Un’inchiesta nell’inchiesta. Perché sulla vicenda, e sulla omessa perquisizione personale del boss casalese, sta già indagando la Dda di Napoli. La consegna del denaro alla matricola di Novara, segnale di un’anomalia, era stata comunicata dalla polizia penitenziaria del carcere piemontese alla Procura napoletana. Il pm Catello Maresca ha quindi disposto il sequestro dei soldi, ritenendoli frutto di un’attività illecita. Ma lo stesso magistrato ha anche disposto ulteriori approfondimenti per accertare se si sia trattato di una leggerezza o se, invece, sia accaduto qualcosa di poco chiaro. Leggerezza o dolo che sia, che avrebbe potuto avere conseguenze gravissime: ai controlli è sfuggito il denaro, ma Zagaria avrebbe potuto avere con sé anche un’arma, della droga, carte e documenti importanti, cose che comunque sarebbe riuscito agevolmente a far uscire dal bunker di vico Mascagni. Cose che avrebbe potuto utilizzare durante il trasferimento da Secondigliano a Novara.
Tra gli elementi da verificare, anche la possibilità che Michele Zagaria abbia potuto incontrare, nella sua prima notte da ergastolano detenuto, qualche altro carcerato. La Procura napoletana ha, infatti, chiesto di verificare chi fossero i detenuti affiliati al clan dei Casalesi che, sia pure teoricamente, avrebbe potuto incontrare a Secondigliano; ma anche i verbali della perquisizione personale subita dal boss nelle ore immediatamente successive all’arresto.

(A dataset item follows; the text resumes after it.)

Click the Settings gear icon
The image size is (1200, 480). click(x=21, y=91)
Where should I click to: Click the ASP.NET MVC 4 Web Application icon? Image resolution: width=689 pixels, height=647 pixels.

Sullo sfondo, il timore che possa essersi ripetuto quanto già accaduto a Palermo dopo la cattura di Totò Riina, con la tardiva perquisizione della casa dove il capo di Cosa Nostra aveva vissuto con la moglie e i quattro figli. Ma anche quanto avvenne dopo l’arresto di Francesco Schiavone, uno dei quattro capi casalesi, a dicembre del 1990. Fu trovato in casa dell’allora vicesindaco di Casal di Principe, Gaetano Corvino, abitazione utilizzata dal clan per le sue riunioni di vertice. Con Schiavone c’erano anche Francesco Bidognetti, Mario lovine (che riuscì a scappare), Raffaele Diana, Salvatore Cantiello, Giuseppe Russo, Francesco Schiavone jr. Erano tutti armati, ma le pistole di Schiavone e Bidognetti furono fatte sparire, nascoste sotto un divano. Un favore che fruttò a Schiavone e Bidognetti l’assoluzione (in appello) dall’accusa di detenzione dì armi e la conseguente scarcerazione.